[START DOCUMENT TEXT]

We try in this paper to express the “metadata” part of the SDMX information model (Metadata Structure Definition and Metadata Set) ([[!SDMX-MM]]) using RDF and related standards. We will take example on the work done for the Data Cube ([[!vocab-data-cube]]), which is an RDF vocabulary expressing the “data” part of the SDMX model. We use in the following the
sdmx-mm prefix for the namespace (to be specified) where we define the vocabulary.
The vocabulary defined in this document is also available in these non-normative formats: Turtle.
This is a draft document and may be updated, replaced or obsoleted by other documents at any time. It is inappropriate to cite this document as other than work in progress.
SDMX is one of the most important metadata standards for the Official Statistics community. At the heart of the standard is the SDMX information model (SDMX-IM), which covers in particular two main parts: one about data (data sets and data structure definitions) and one about metadata (metadata sets and metadata sets definitions). The “data” part of the model gave birth to the Data Cube vocabulary, which is now widely used for the publication of statistical linked data. The SDMX “metadata” part of the SDMX information model is also an important component: in particular, the standards defined by Eurostat for the quality reporting (cf. SIMS) are based on it.
Add SIMS in biblio.
For organizations using RDF for the representation of metadata, it is useful to have a standard way of representing SDMX metadata.
Conformance to the SDMX model is to be balanced with the need to describe metadata for non-SDMX data.
Since quality metadata is a notable use case, we try also to link to the Data Quality Vocabulary ([[vocab-dqv]]).
The SDMX metadata model includes two main parts: the description of the Metadata Structure Definition (MSD) and the description of the Metadata Set.
The SDMX-MM namespace URI is:
Define final namespace.
sdmx-mm will be associated to this namespace in all this specification.
The SDMX-MM vocabulary is a set of URIs, given in the left-hand column in the table below. The right hand column indicates in which section below the corresponding term is explained in more detail.
|sdmx-mm:MetadataAttributeProperty||Section 5. Metadata Structure Definition|
|sdmx-mm:MetadataAttributeSpecification||Section 5. Metadata Structure Definition|
Other vocabularies used in this document are listed in the table below, with their namespaces and associated prefixes.
|dcat||http://www.w3.org/ns/dcat#||Data Catalog Vocabulary ([[!vocab-dcat]])|
|dcterms||http://purl.org/dc/terms/||Dublin Core Metadata Initiative Metadata Terms ([[!DCTERMS]])|
|dqv||http://www.w3.org/ns/dqv#||Data Quality Vocabulary ([[vocab-dqv]])|
|foaf||http://xmlns.com/foaf/spec/||FOAF Vocabulary Specification 0.99 ([[!FOAF]])|
|prov||http://www.w3.org/ns/prov#||PROV-O: The PROV Ontology ([[!prov-o]])|
|qb||http://purl.org/linked-data/cube#||The RDF Data Cube Vocabulary ([[!vocab-data-cube]])|
|skos||http://www.w3.org/2004/02/skos/core#||Simple Knowledge Organization System|
|time||http://www.w3.org/2006/time#||Time Ontology in OWL ([[owl-time]])|
RDF, RDFS and OWL vocabularies are also used, with their usual URIs and prefixes.

[END DOCUMENT TEXT]
[START COLLECTED DATA]

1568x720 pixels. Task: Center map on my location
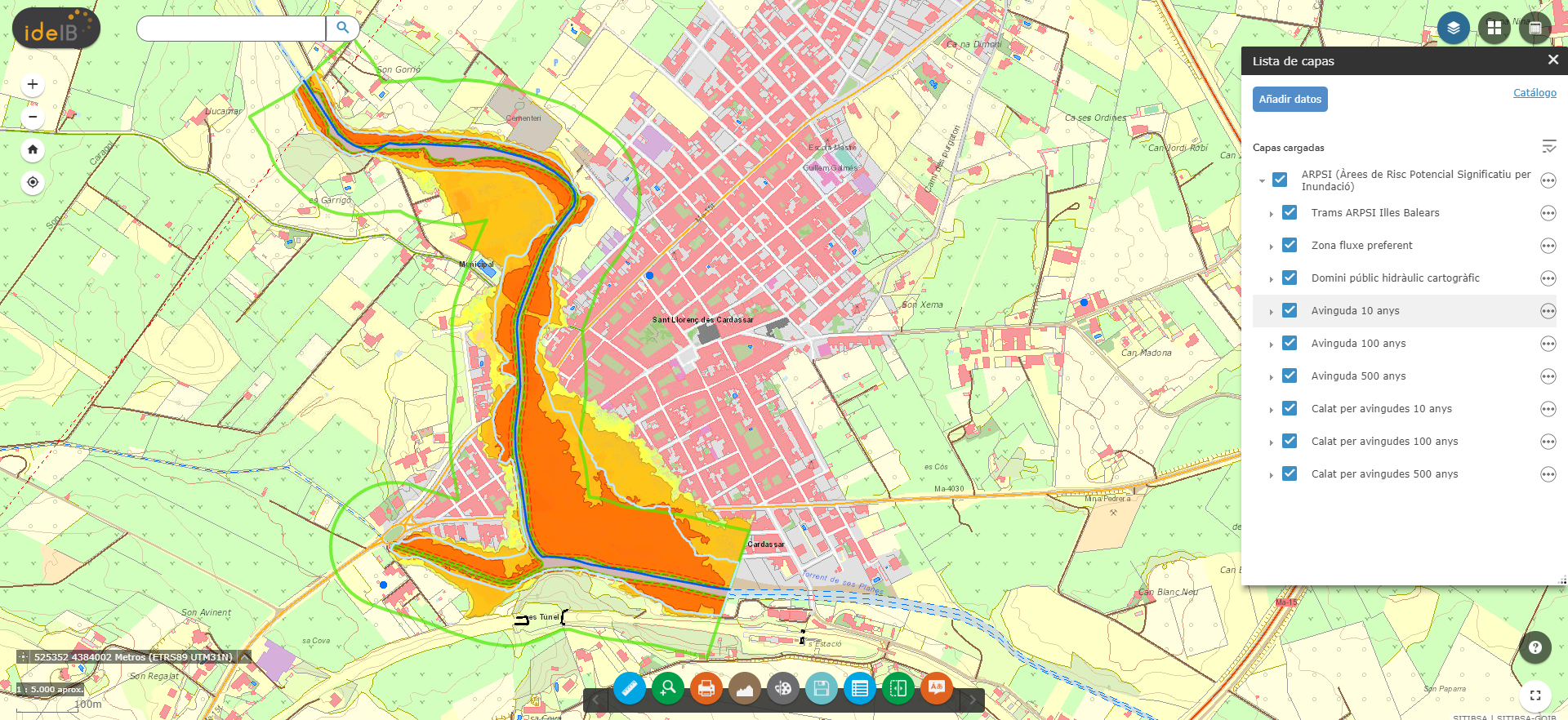click(33, 182)
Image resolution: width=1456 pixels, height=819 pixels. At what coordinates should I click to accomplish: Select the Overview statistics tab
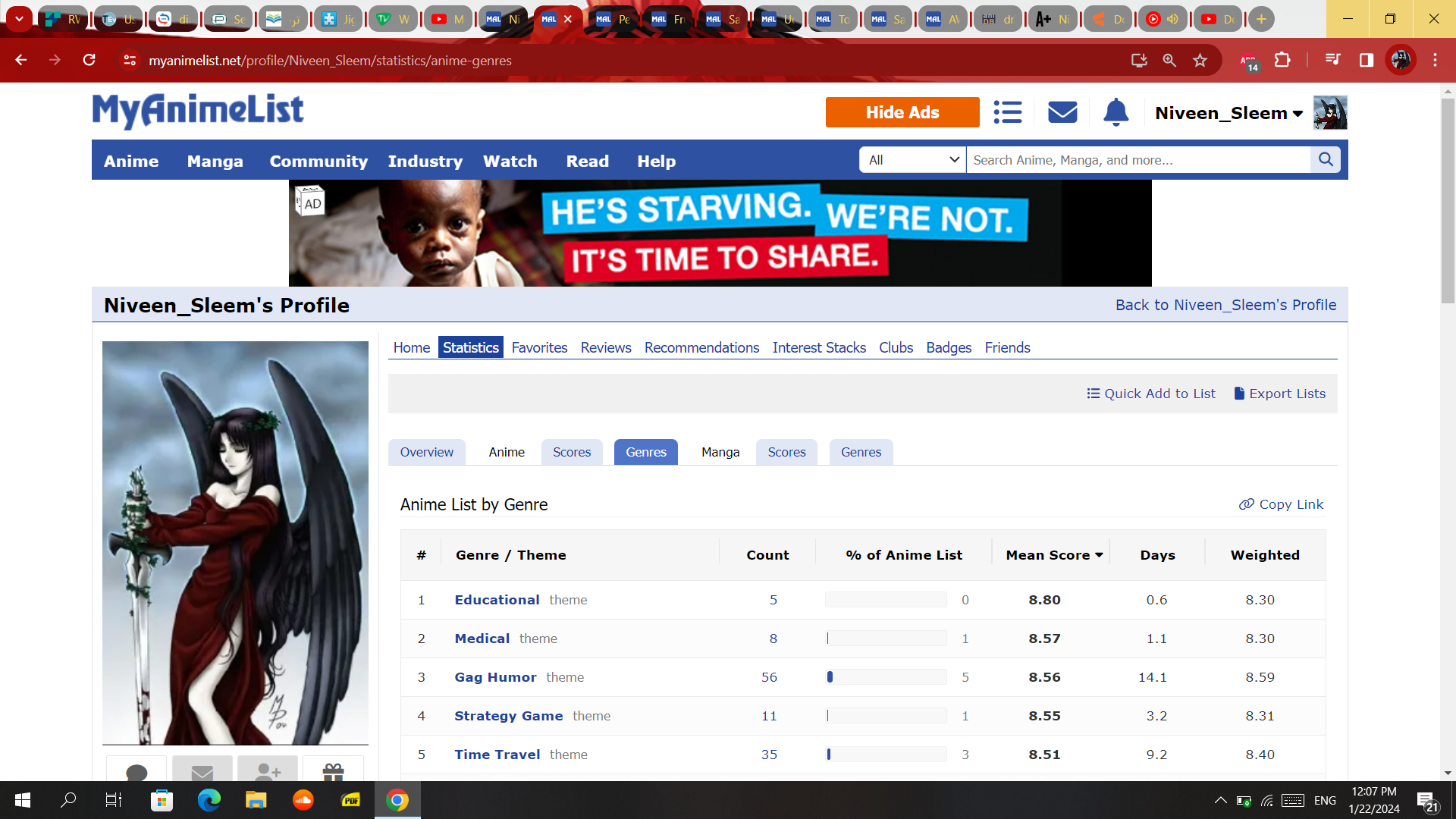coord(426,452)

[END COLLECTED DATA]

In the SDMX metadata draft, what are the two main parts of the SDMX metadata model?

[WRITTEN RESPONSE]: The Metadata Structure Definition (MSD) and the Metadata Set.